La chiusa del volume ripropone la duplicità tra didattica/divulgazione e interpretazione personale di cui già abbiamo detto. L’attenzione si focalizza sul romanzo Hanno tutti ragione di Paolo Sorrentino (2010), anch’esso un po’ “imprigionato” nella forma editoriale adottata nell’insieme, con finale scheda biografica e riassunto; e tuttavia queste pagine sono segnate da un’evidente, partecipata ed efficace nostalgia per un momento davvero “forte” della cultura europea a cavallo tra l’Ottocento e la prima metà del Novecento. È la nostalgia propria di un’epoca, la nostra, in cui «i bollori dell’entusiasmo cedono alle lusinghe della stanchezza» (p. 113); in cui, con un’osservazione nella quale l’aspetto storico si intreccia con quello personale (o generazionale), «le cose dentro di noi cambiano, spesso senza che nemmeno ci sia il tempo per accorgersene. I tempi cambiano, le epoche si susseguono, e con loro significati, esigenze e convinzioni» (p. 116). Un tempo, la Nausea era la morte di Dio, «il lampo di coscienza che squarcia la nostra illusa quotidianità intrisa fino all’unghia di morale tradizionale, quel mostro decadente “inventato” da Socrate e Platone e poi riadattato dal Cristianesimo, il fautore del regno della repressione»; era «l’apice del nichilismo, il momento in cui l’uomo scorge la possibilità, se non il dovere, di scacciare i falsi demoni a favore d’una trasvalutazione di tutti i valori; valori ascendenti, per la vita, il sangue, la carne, il corpo in tutte le sue manifestazioni, per la terra, la potenza, ma anche per il male, il dolore e le tenebre» (pp. 103-104). Con un’eco della Charogne baudelairiana, la Nausea imponeva a Mathieu, il protagonista dei Cammini della libertà di Sartre, «di riconsiderare la sua vita, morderla, come l’odore del cadavere putrefatto di Dio dà allo spirito libero la possibilità di riappropriarsi della sua esistenza, all’inseguimento di nuovi valori terreni» (p. 105); la Nausea segnava una prospettiva umana in cui «gratuito è vivere e ogni gesto regalato al vento. Il nichilismo, l’abbraccio del nulla come destino, inonda i nostri campi rendendoli incoltivabili» (p. 107).

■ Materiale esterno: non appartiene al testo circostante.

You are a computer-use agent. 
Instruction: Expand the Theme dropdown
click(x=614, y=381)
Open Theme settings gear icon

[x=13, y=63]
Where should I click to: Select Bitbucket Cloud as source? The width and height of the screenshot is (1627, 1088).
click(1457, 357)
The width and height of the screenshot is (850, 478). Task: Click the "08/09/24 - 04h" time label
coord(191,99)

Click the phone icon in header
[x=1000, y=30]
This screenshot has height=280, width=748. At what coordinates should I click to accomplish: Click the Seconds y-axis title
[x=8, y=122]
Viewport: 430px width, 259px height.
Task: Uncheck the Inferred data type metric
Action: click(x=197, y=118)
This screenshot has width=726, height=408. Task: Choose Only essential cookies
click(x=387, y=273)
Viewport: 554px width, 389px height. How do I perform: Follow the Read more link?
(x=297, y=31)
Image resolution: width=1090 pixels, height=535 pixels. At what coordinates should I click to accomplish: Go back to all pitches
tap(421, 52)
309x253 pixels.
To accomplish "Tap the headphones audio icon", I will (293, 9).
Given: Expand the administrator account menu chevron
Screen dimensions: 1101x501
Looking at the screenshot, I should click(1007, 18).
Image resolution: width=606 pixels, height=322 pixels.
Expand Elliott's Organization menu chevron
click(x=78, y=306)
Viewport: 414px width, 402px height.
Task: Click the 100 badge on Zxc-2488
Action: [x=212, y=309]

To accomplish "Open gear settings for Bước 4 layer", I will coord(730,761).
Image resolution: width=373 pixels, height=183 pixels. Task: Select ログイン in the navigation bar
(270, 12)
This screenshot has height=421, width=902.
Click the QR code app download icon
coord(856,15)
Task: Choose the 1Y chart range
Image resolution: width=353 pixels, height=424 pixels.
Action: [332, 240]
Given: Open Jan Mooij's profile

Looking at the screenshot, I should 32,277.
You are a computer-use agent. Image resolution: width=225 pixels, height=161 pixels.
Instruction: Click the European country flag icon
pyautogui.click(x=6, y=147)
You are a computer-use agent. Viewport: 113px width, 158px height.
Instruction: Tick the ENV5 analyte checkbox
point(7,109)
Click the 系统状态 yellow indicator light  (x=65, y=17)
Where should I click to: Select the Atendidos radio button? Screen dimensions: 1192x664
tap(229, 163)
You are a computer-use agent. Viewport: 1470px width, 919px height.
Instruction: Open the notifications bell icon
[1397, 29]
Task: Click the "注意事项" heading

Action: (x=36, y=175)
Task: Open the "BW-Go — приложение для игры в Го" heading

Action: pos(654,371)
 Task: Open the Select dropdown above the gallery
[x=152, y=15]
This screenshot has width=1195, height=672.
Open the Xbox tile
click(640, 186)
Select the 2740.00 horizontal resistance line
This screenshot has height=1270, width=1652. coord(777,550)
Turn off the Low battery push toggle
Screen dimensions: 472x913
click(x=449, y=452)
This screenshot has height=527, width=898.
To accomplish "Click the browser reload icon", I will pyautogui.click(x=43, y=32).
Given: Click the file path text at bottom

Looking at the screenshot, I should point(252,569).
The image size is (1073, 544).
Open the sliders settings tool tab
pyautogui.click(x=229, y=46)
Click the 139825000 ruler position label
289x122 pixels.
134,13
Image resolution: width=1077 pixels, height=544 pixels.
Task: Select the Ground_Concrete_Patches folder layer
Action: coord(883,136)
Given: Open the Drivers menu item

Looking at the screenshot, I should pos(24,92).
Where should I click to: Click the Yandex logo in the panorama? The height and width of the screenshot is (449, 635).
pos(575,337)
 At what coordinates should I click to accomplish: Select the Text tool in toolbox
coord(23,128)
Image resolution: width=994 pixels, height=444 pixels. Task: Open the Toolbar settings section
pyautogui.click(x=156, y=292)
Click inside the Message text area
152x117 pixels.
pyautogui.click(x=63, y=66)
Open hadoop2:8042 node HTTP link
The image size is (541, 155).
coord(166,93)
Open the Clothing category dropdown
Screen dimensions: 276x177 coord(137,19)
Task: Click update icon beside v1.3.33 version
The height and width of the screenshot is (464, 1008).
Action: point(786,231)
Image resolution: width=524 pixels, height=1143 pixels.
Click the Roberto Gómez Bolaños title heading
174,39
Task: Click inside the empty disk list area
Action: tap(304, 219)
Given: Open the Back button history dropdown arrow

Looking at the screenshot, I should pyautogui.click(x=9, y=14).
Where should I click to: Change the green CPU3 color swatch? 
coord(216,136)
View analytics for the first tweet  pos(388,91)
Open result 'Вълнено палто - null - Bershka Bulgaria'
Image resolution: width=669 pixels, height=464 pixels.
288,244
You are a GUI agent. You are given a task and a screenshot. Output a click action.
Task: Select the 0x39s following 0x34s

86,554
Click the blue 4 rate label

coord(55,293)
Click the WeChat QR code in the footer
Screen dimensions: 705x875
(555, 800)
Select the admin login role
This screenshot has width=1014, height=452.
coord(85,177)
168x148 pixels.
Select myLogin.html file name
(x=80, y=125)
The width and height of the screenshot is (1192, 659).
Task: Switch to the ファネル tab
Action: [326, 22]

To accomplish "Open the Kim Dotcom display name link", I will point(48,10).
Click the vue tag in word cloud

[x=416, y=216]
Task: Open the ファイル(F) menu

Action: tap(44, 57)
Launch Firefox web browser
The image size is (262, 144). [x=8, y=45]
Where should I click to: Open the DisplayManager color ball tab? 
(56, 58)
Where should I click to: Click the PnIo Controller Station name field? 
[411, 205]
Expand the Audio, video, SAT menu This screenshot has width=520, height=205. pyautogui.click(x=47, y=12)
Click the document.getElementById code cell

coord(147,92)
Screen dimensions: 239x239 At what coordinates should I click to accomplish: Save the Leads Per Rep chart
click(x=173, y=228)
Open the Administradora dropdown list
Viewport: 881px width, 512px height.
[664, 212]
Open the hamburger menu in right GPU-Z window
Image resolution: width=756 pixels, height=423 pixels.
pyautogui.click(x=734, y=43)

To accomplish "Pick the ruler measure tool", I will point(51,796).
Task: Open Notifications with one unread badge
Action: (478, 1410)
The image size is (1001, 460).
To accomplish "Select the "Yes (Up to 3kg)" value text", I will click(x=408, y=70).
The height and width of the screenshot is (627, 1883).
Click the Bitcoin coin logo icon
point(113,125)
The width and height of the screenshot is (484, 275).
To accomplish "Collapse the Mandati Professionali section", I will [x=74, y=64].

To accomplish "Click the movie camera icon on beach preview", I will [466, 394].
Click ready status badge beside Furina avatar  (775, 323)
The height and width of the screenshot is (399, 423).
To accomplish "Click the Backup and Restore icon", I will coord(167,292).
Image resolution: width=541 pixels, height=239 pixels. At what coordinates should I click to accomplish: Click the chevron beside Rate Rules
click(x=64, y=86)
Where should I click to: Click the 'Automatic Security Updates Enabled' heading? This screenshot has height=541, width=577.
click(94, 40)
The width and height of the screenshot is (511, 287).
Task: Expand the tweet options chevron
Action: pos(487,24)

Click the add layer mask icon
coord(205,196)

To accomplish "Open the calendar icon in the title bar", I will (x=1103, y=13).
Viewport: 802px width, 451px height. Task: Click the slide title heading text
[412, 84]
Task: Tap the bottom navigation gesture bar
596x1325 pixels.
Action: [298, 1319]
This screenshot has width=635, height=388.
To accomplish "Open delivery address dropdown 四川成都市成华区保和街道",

Oggi invece, all’inizio del nuovo millennio, la Nausea non fa più paura, è un’esperienza ormai digerita, integralmente consumata; viene vissuta come routine, come la condizione banale e normale di «una coscienza abituata ad una vita assurda che si barcamena tra effimeri significati come la famiglia e la carriera» (p. 116). L’assurdo è quotidiano nel senso più usuale del termine, è un feeling che si mescola all’inutilità dei giorni, in una condizione pacificata in cui la ragione è di tutti e di nessuno; e il significato (a suo modo esemplare) dell’esistenza del protagonista di Sorrentino, e non solo di lui, si risolve nel puro e semplice scivolare verso la vecchiaia.